CEU faculty and staff have right to strike, injunction a violation
The Center for Trade Union and Human Rights (CTUHR) extends its solidarity with the faculty and employees of the Centro Escolar University (CEU) who want to go on strike to fight for better wages and benefits. We condemn Labor Secretary Bienvenido Laguesma’s injunction order against the CEU faculty and employees’ strike, which is a violation of their right.
Negotiations between the CEU administration and the faculty and employees, led by the CEU Faculty and Allied Workers Union (FAWU), for a collective bargaining agreement for 2025-2030 has been in deadlock since September 25. In a strike vote on December 16, faculty and workers from CEU’s Manila, Makati and Malolos campuses voted “yes” to holding a strike.

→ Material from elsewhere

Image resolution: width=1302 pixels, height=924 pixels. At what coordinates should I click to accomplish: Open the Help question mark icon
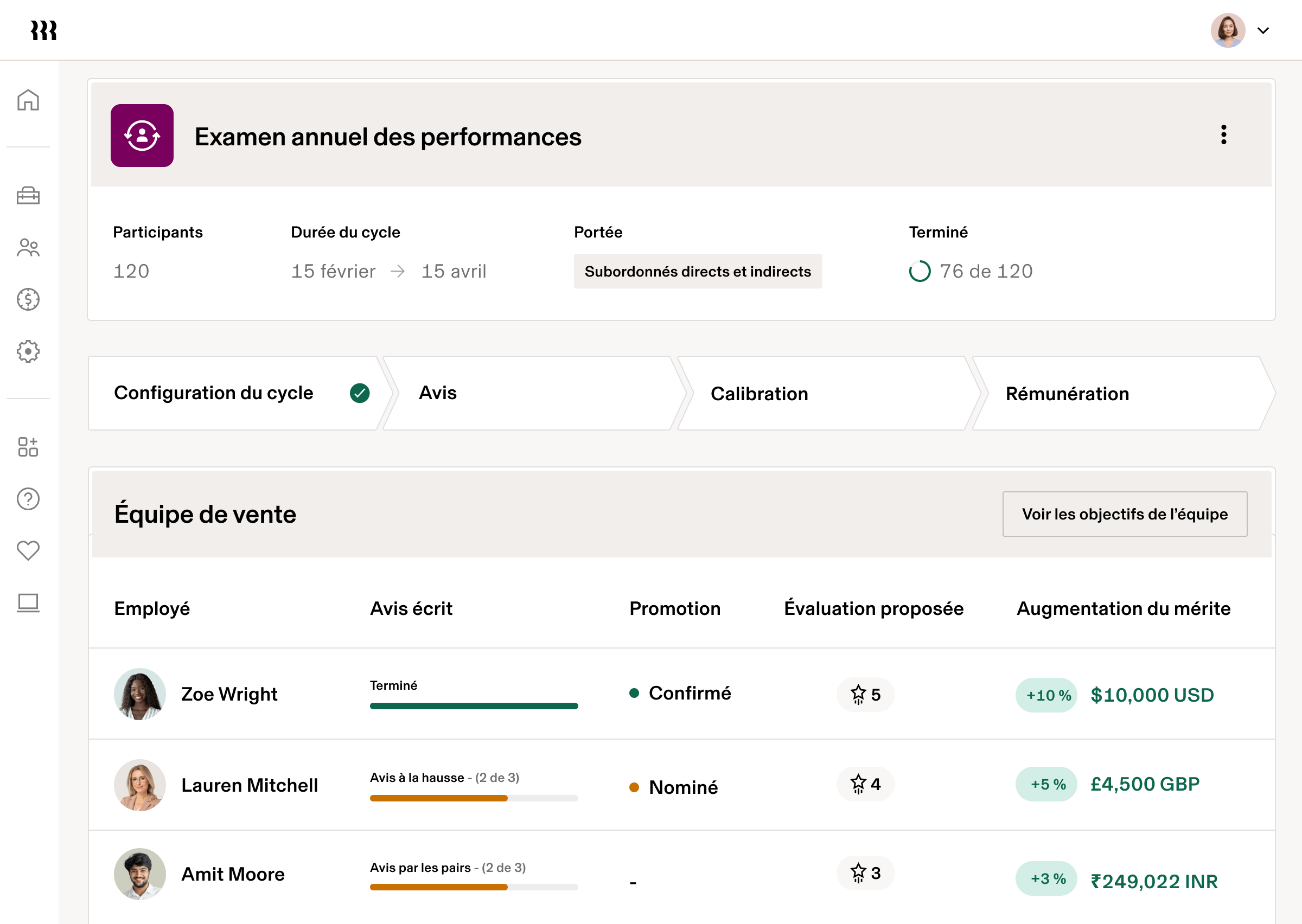tap(28, 499)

The CEU administration has refused to bargain in earnest with the CEU FAWU. In response to CEU FAWU’s demand of P2,500 salary increase, health card, retirement benefits, signing bonus, increased calamity assistance and emergency financial assistance, the CEU administration offered a mere P650 across the board wage hike in a conciliation meeting presided over by the Department of Labor and Employment (DOLE) on January 12.
The faculty and workers of CEU were about to hold a strike today, January 13, but Laguesma issued an assumption of jurisdiction order on the labor dispute in the private university. This means that faculty and employees should return to work lest they face retrenchment, criminal charges, the repressive force of the police and the military, or all of these.

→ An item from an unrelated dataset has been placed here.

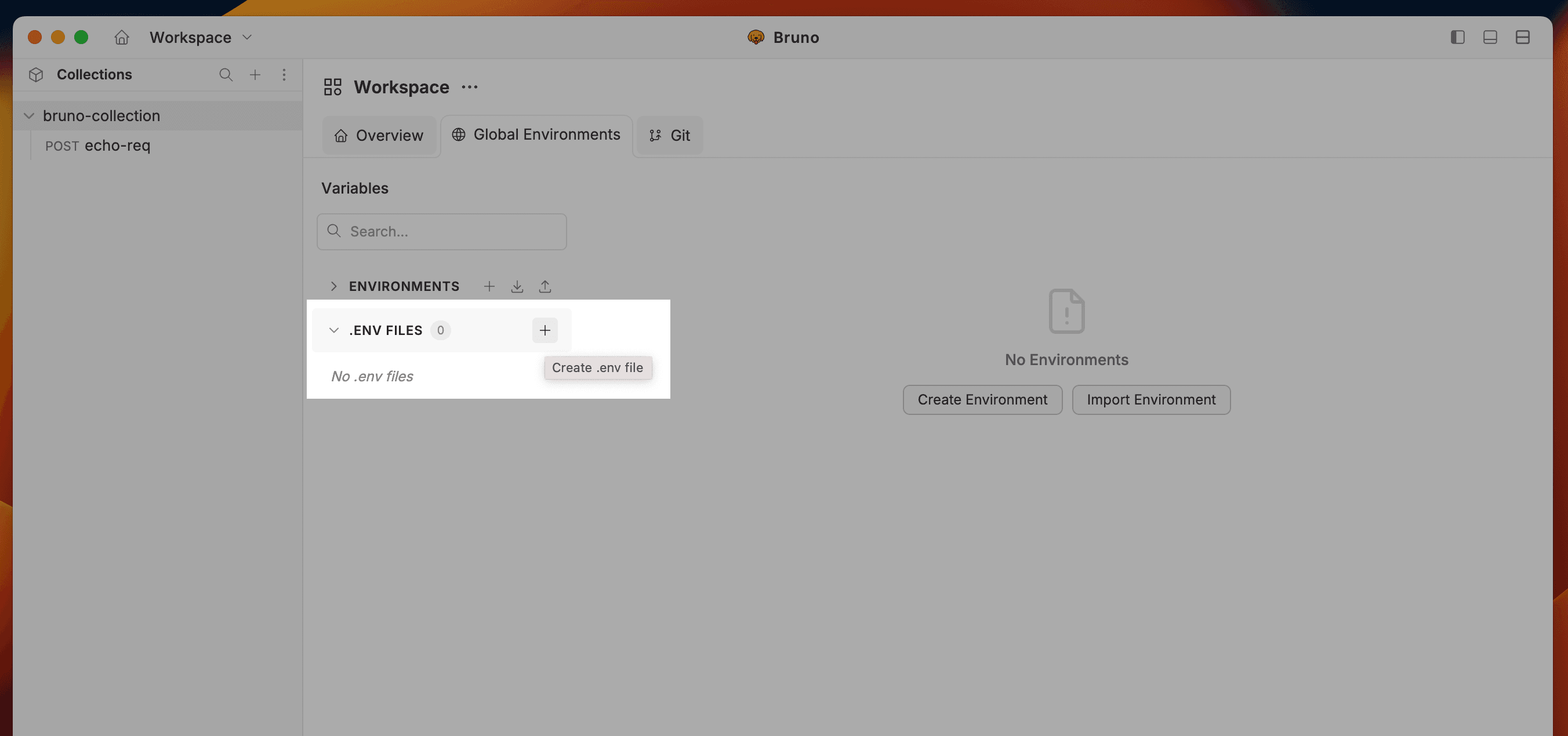Viewport: 1568px width, 736px height.
Task: Click the Bruno dog logo in the title bar
Action: pos(756,37)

How can workers effectively fight for their labor rights if the strike, one of their most potent weapons for advancing their rights, is always thwarted by the government? Yet in history and based on experience, it is extremely rare for employers to raise workers’ wages and advance labor rights on their own; workers have to fight for these.
Commission on Higher Education (CHED) Memorandum No. 3 Series of 2012 clearly stipulates that 70% tuition fee increases must go to increasing the salaries, wages, and benefits of faculty and staff. This has been repeatedly invoked by private universities to justify the non-stop and steep increases in tuition fees that they implement. Where are these funds when faculty and employees demand an increase in wages and benefits?

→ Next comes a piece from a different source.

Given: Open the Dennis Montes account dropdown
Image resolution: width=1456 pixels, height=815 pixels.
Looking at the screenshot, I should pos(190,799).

We reiterate our demand for the junking of the Labor Secretary’s power to assume jurisdiction over labor disputes. It is an overly broad power that curtails workers’ rights to hold a strike and therefore weakens their right to collectively bargain.
We call on the CEU administration to bargain in earnest with CEU FAWU and uphold the labor rights of their faculty and employees. Faculty and staff’s working conditions are students’ learning conditions, and CEU has a responsibility to advance the labor rights of its faculty and staff, for its students and for improving college education in general.